Technical (?) post #3 - xVA modding support for other games

xVASynth is built to be very easily extendable to other games. It is mainly just a framework to serve voice models for games, so nothing in the code is actually specific to any specific game. I have already done everything necessary to include support for the games I have listed on the description page, for which I train voice models. However, if people wish to provide support for other games, I fully support, and actually encourage this (I would prefer to take care of the existing xVA base games myself though). The process of adding support for a new game is actually really easy.

I will eventually release a separate app which people can use for training their own voice models. However, I still haven't actually finalised the process myself! I am still changing things, so I don't yet have a final step-by-step procedure that I can package up. Rest assured though, this will be coming.

In the meantime, if you can/know how to train voices yourself, or if there are voices I've trained which are also used in other games (eg same voice actor), I am happy for people to re-distribute these to the other Nexus pages. There are a couple quick steps to be taken to include support for other games.

  1. Create the game skin data for the xVA app
  2. Prepare the model(s) for use with the new game
  3. Let me know about this, so that I know to keep track of it, and link to it from the xVA page. You should also include a link back to one of the xVA pages, so that people know where to download the actual tool from. If the mod is JUST a voice (eg not an actual mod as well), I'd also ask that you include "- xVASynth" at the end of the title, so it's searchable via xVASynth - but this is not a hard requirement.

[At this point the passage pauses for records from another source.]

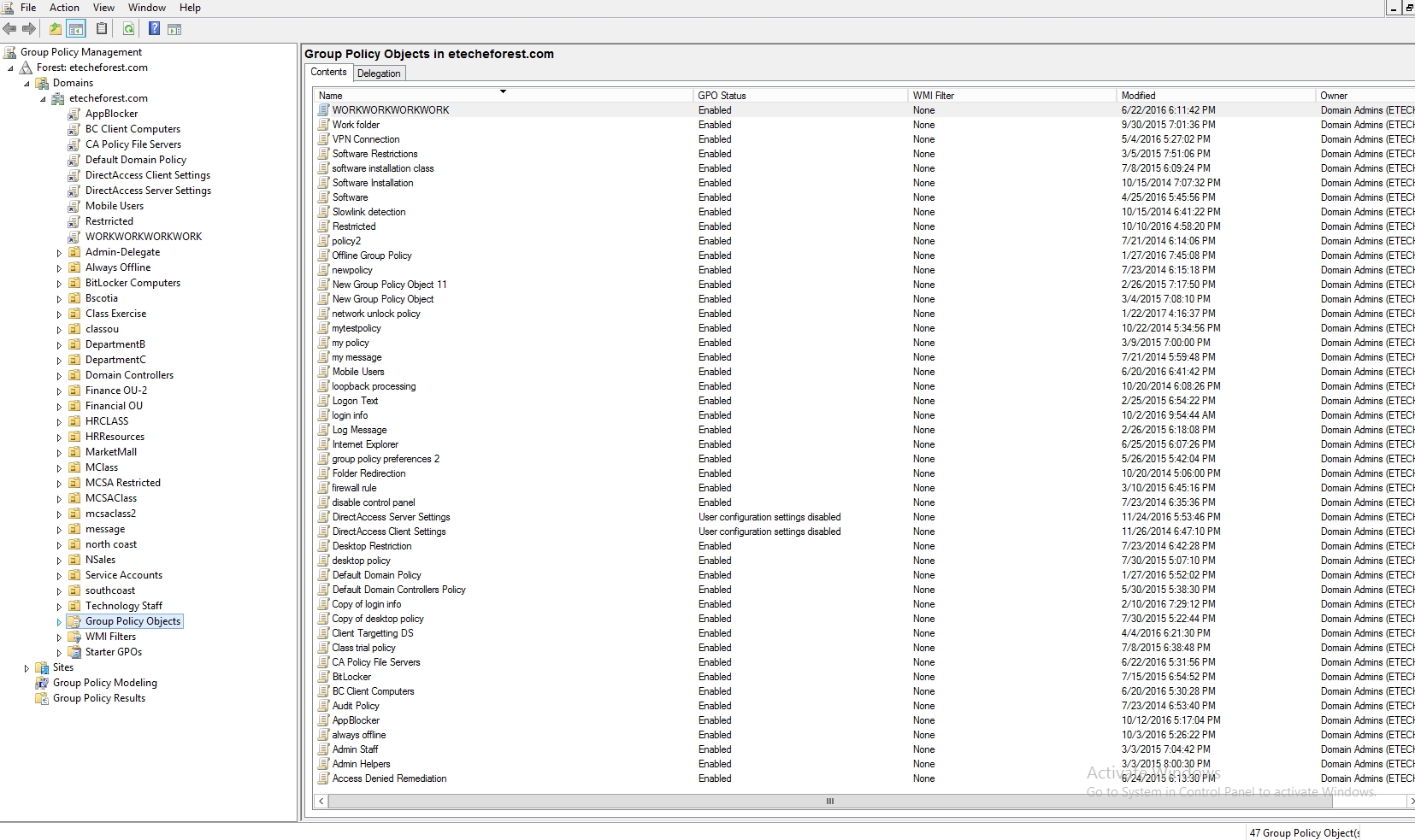This screenshot has width=1415, height=840.
Task: Select Default Domain Controllers Policy in list
Action: (398, 590)
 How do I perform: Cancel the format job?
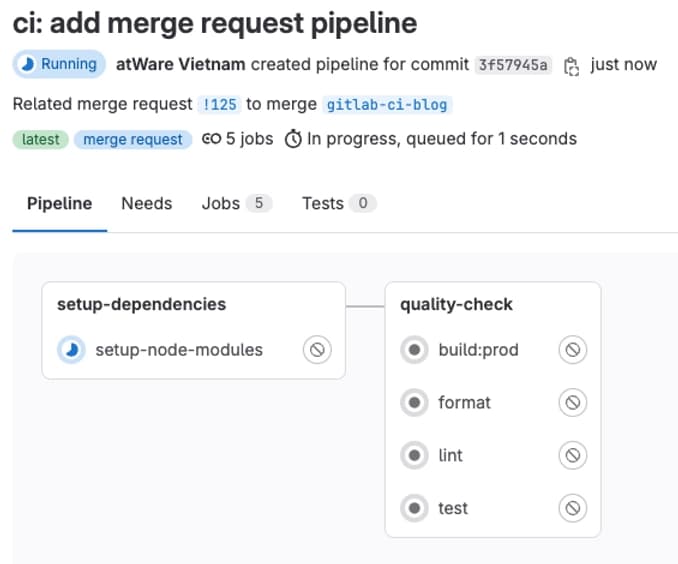click(572, 403)
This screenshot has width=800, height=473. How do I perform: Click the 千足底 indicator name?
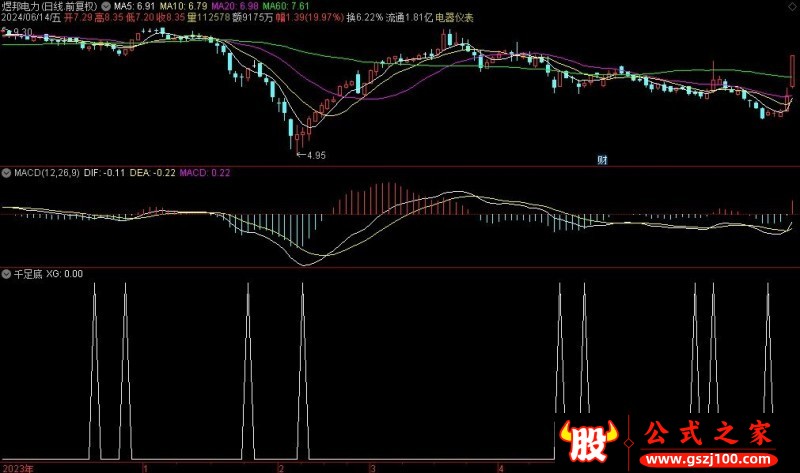coord(27,273)
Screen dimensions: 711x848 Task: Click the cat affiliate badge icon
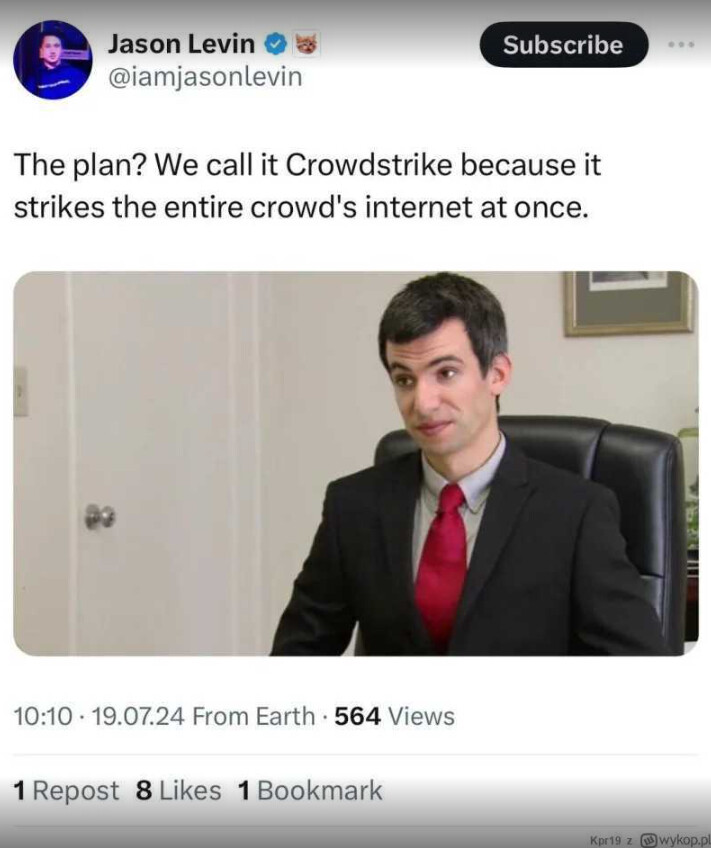coord(307,44)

Important: Complete support for other games is functional starting with v1.2.2 of xVASynth.

-----

Step 1.

For this step, please refer to the images in the /resources/app/assets folder. Here you will see the background images used in the app for a specific game (among some other files, ignore those). You will notice that the file naming is a bit strange, but these file names contain ALL the information needed for supporting that game. To add your new game, pick a nice (do make it a good one) background image representative of the game, and simply follow the same naming convention, namely:

<gamename>-<hex colour for the skin>-<prefix>-<presentable game name>.jpg  (or .png)

Let's go through each of these:

You can use either .jpg or .png images. So to recap, let's look at a couple of examples:

This file has "skyrim" for the <gamename>, "8197ec" for the light blue <hex colour for the skin>, "SK" as the app <prefix>, and "Skyrim" for the <presentable game name>.

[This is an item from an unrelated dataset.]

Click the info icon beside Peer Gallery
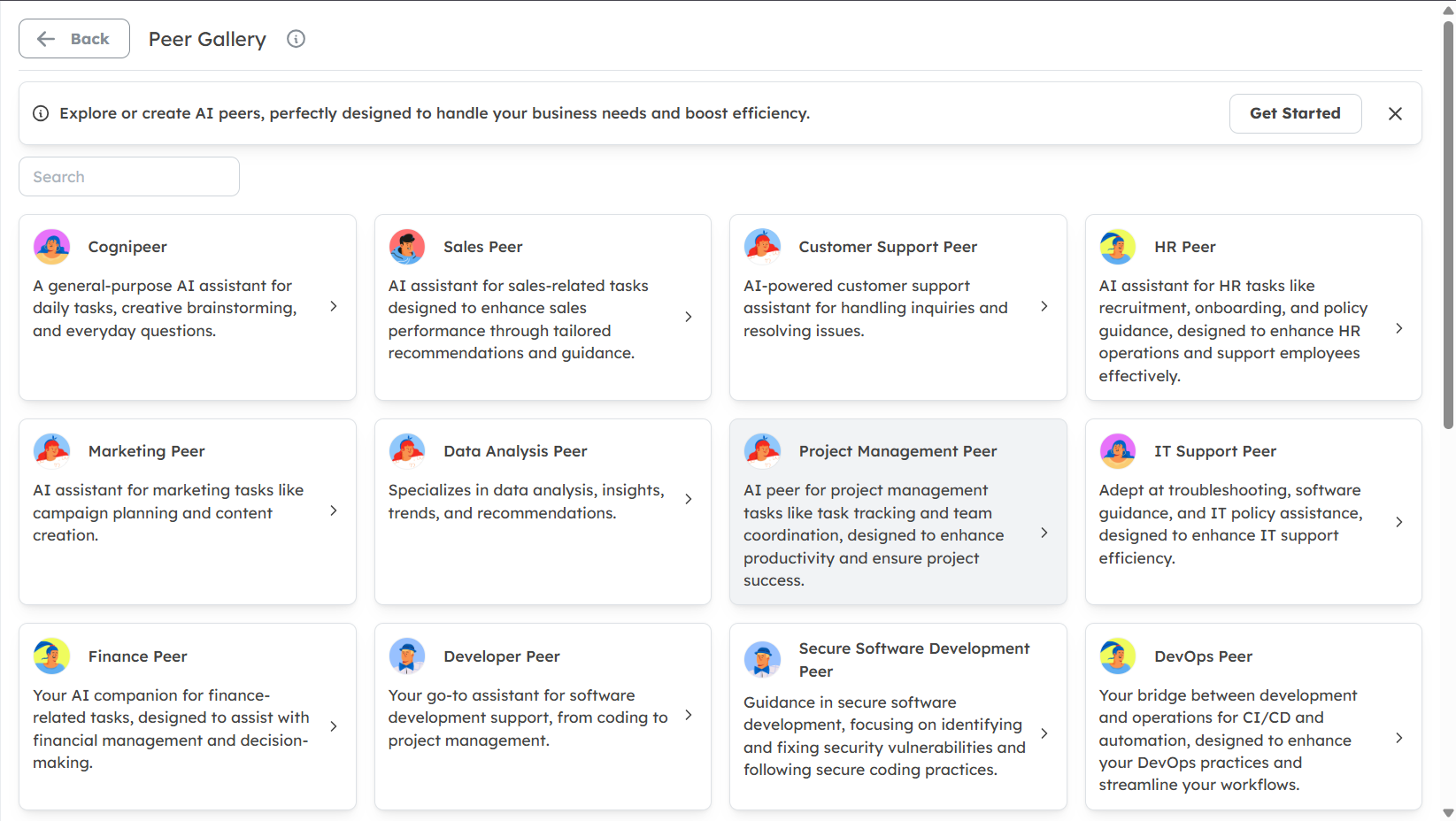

This file has "falloutnv" for the short (one-word) <gamename>, "8c2119" for the dark red <hex colour for the skin>, "NV" for the <prefix>, and "Fallout New Vegas" for the <presentable game name>.

I am happy to just do this myself if someone requests it, and I just include the asset file with an xVA update, but if you don't want to wait for that, you can just include it with your mod (or a separate mod file, whatever you wish). You can do both if you want, if you want me to eventually integrate the new asset file into the main xVA download (credits assigned, of course).

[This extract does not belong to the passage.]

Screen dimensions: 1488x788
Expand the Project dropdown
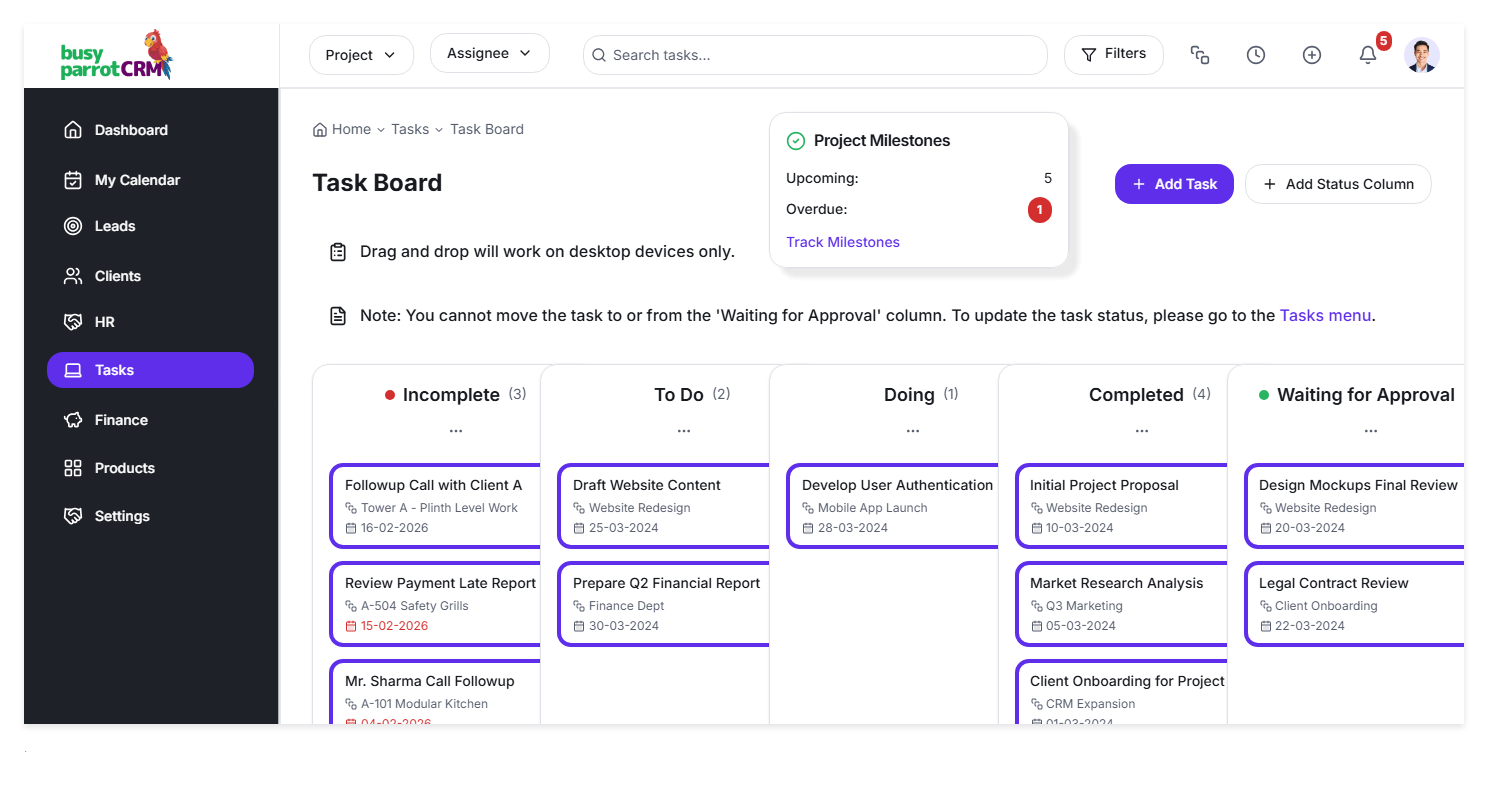point(361,55)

That's all that's needed for a new game to be supported. However, the game won't show up in the dropdown, unless there is a model available for it. As an end-to-end example of a new game being added, I have now added support for Fallout 76 to xVASynth! This is now a base game supported by xVA (though it's currently impossible to get the dialogue data from the game files...). I will create the mod page for this soon, when I have more voices for it (by seeing if there are any common voice actors with other Bethesda games, like the robot).

I will include this in a future xVA update, but I've attached the asset file to this post, until then. I will describe in Step 2 how I ported over the Assaultron voice from Fallout 4 to Fallout 76. 


Step 2.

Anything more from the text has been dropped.